NEW YORK—Mitt Romney repeated his call to curb the influence of teachers unions in public schools, arguing that the groups should no longer be allowed to contribute to political campaigns.
In an interview with NBC's Brian Williams at a network-sponsored forum on education, Romney accused teachers unions of putting their own interests above students. He said their contributions to politicians in charge of education issues are unfairly influencing the system, especially when it comes to contract negotiations.
"We have to get the money from teachers unions out of the campaigns. ... We've got to separate that," Romney said. "It's an extraordinary conflict of interest."
During a question-and-answer session at the appearance, Romney rejected the assertion of an audience member who told him polls in New York show parents back unions as organizations fighting on behalf of local students.

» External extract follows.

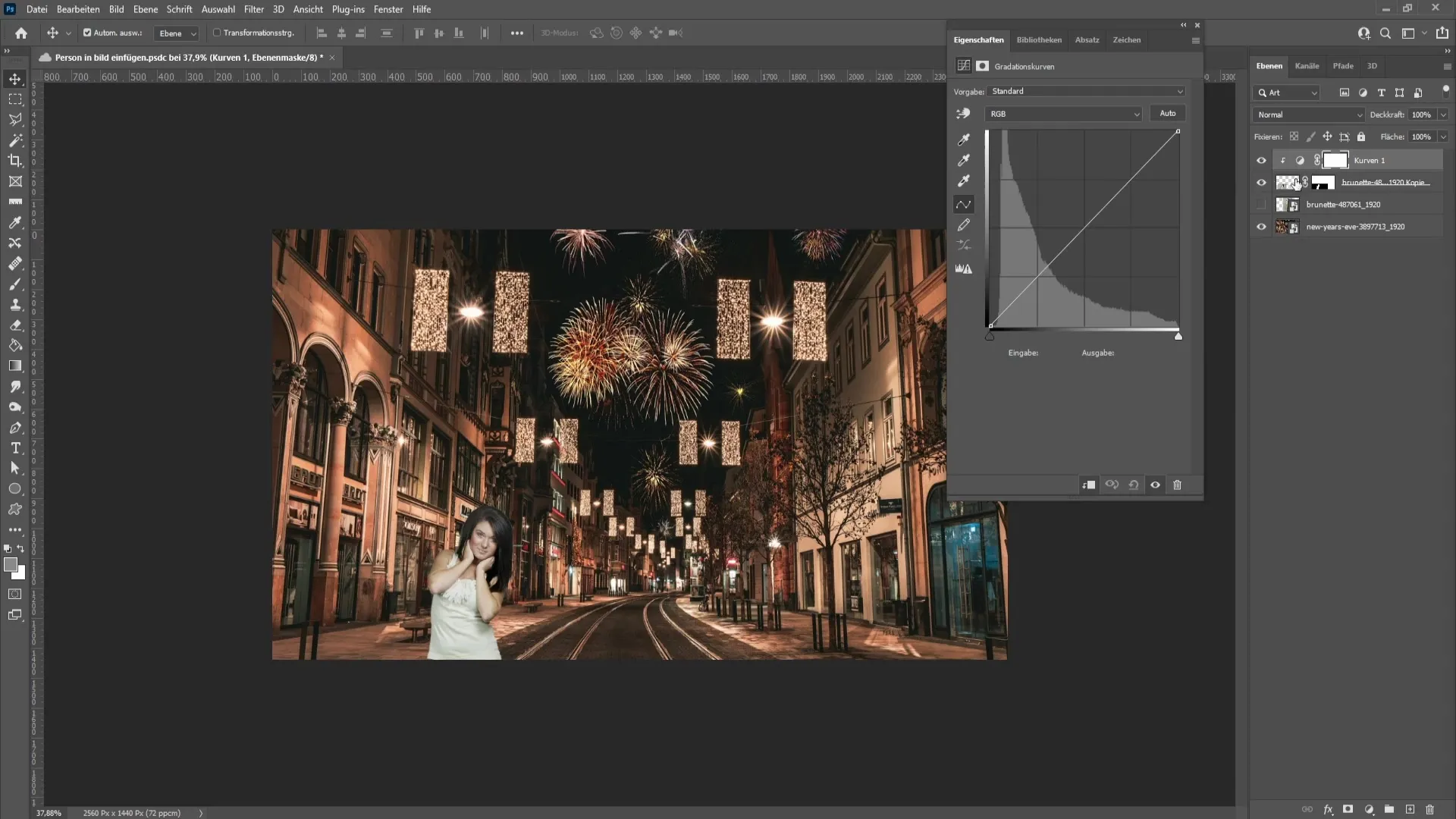Image resolution: width=1456 pixels, height=819 pixels.
Task: Toggle visibility of brunette-87061_1920 layer
Action: (x=1263, y=204)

"I don't believe that for a minute," Romney replied, offering a quick laugh. "I know something about polls. ... And I know you can ask questions to get any answer you want."
Romney talked up his record on education when he was governor of Massachusetts, including his efforts to increase parental involvement in schools, saying it's "crucial" to a child's education. He indicated he would follow a similar path as president, calling "the home an integral part of education."
"The best teachers in the world can't overcome a home that is pulling in the complete opposite direction," Romney said.
While he dismissed Democratic charges that he would gut the education system, Romney said he would not simply throw money at problem schools, but that under his administration he would "insist that schools are graded" by their performance.
"I'm just not willing to add more spending to get people happy with me," Romney said.